In the study reported here, we found that the performance of VTI and that of the current 3D version of the BacT/ALERT system showed substantial comparability in both yield and time to detection of positive blood cultures. This analysis was done for paired aerobic and anaerobic bottles (VTI REDOX 1 and REDOX 2 and BacT/ALERT 3D SA and SN), as intended by the manufacturers for use in their respective systems. Internal differences in performance with aerobic and anaerobic bottles in both systems showed the importance of paired bottles and of comparisons between systems and not between individual bottles.
An earlier evaluation of the VTI forerunner, ESP, showed higher yields of Staphylococcus aureus and anaerobic bacteria than those obtained with the BacT/ALERT standard media then used (7). This study showed similar trends but without statistically significant differences, except for streptococci and enterococci as a group. A plausible explanation for the improved recovery from the VTI system could be related to the increased dilution of inhibitory host factors or antimicrobials provided by bottles containing 80 ml of broth versus the 40 ml provided in the SA and SN 3D bottles. Additional support for this explanation is provided by the analysis for patients on antimicrobial therapy (Table 2), for whom a statistically significant improvement in detection by VTI was shown for all microorganisms combined.

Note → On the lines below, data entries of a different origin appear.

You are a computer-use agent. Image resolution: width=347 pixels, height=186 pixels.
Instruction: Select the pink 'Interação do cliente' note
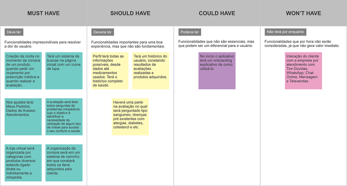(x=303, y=71)
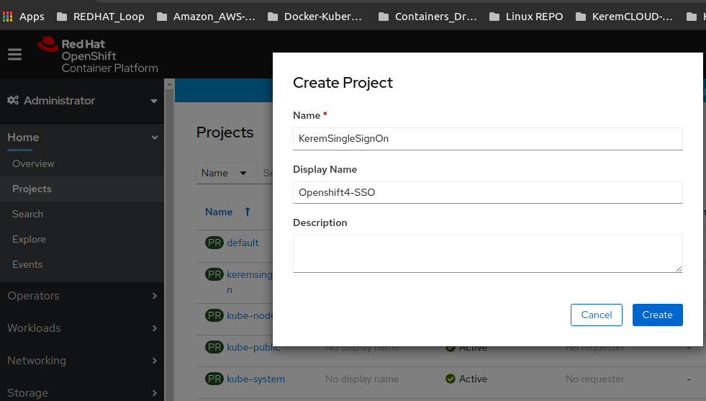Cancel the Create Project dialog
The height and width of the screenshot is (401, 706).
[597, 315]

In addition to the comparable performance by system, we also analyzed the data by detection of episodes. Episode analysis provides a mechanism for eliminating duplicate cultures collected from patients and especially eliminates the bias that might occur from strain differences that might favor one system or the other. There was no statistically significant difference in the detection of episodes between VTI and 3D.
When both systems detected positive cultures, we compared the fastest bottle in VTI with the fastest bottle in 3D. This analysis showed a mean difference of 1.2 h between the two systems (Table 4). This difference would not seem important clinically.
The higher false-positive rate for both VTI bottles than for the two 3D bottles may, in part, be related to overfilled bottles or to user error related to temperature changes that occurred when the loading of bottles took an excessive amount of time, thereby allowing bottles already incubating to cool. Nonetheless, our false-positive rate is similar to that reported in other publications (1, 2, 7).
The value of paired bottles, aerobic and anaerobic, is shown in Table 5, where most of the microorganisms detected by terminal subculture were detected by the companion bottle. Only rarely was either system false negative when the complementary, paired aerobic and anaerobic bottles of each were considered together.
We conclude that the VTI and 3D systems with standard media are comparable for the detection of bloodstream infections with bacteria or yeasts commonly encountered in a tertiary referral hospital. Further studies comparing the utility of VTI aerobic and anaerobic media with other formulations of media, e.g., those containing charcoal or resins, are required in order to draw conclusions about the performance of VTI versus that of systems with media other than those studied here.
We gratefully acknowledge the contribution of the medical and research technologists in our laboratory.